(Records from a data source)

-----

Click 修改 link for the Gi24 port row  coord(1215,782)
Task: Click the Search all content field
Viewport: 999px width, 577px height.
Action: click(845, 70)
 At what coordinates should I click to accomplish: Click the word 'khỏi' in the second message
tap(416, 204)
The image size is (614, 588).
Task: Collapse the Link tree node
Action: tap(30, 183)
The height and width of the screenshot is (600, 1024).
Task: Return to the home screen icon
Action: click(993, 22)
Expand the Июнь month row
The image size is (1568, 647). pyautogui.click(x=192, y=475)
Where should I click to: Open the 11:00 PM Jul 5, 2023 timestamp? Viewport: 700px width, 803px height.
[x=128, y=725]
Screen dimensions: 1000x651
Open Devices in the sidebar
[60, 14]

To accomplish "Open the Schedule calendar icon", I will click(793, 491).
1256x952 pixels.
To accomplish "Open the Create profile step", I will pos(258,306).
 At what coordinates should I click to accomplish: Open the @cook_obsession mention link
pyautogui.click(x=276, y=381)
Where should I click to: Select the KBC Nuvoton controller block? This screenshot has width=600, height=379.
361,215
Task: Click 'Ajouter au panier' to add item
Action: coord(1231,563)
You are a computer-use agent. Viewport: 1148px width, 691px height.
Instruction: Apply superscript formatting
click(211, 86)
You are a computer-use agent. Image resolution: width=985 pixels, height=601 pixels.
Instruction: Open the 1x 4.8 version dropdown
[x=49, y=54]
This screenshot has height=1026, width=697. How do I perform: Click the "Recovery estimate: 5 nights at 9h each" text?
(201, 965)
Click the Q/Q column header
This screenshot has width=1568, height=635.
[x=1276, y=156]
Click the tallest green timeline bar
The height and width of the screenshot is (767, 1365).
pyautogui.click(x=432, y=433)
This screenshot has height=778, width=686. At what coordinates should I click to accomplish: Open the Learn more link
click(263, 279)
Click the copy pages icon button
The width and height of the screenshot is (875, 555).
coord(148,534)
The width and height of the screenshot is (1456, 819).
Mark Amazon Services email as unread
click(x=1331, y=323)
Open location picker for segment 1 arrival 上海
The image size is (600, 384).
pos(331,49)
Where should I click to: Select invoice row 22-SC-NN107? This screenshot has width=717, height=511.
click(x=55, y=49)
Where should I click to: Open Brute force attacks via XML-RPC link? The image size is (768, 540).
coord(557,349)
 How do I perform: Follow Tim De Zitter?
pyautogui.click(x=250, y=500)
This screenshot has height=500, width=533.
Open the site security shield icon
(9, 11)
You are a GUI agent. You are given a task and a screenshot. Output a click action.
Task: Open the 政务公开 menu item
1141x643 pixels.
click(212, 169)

-----

What you are asked to do: Scan the records for the word "will". Copy each line where it turns up.

Written response:
To accomplish "Open the Schedule calendar icon", I will click(793, 491).
To accomplish "Open the Create profile step", I will pos(258,306).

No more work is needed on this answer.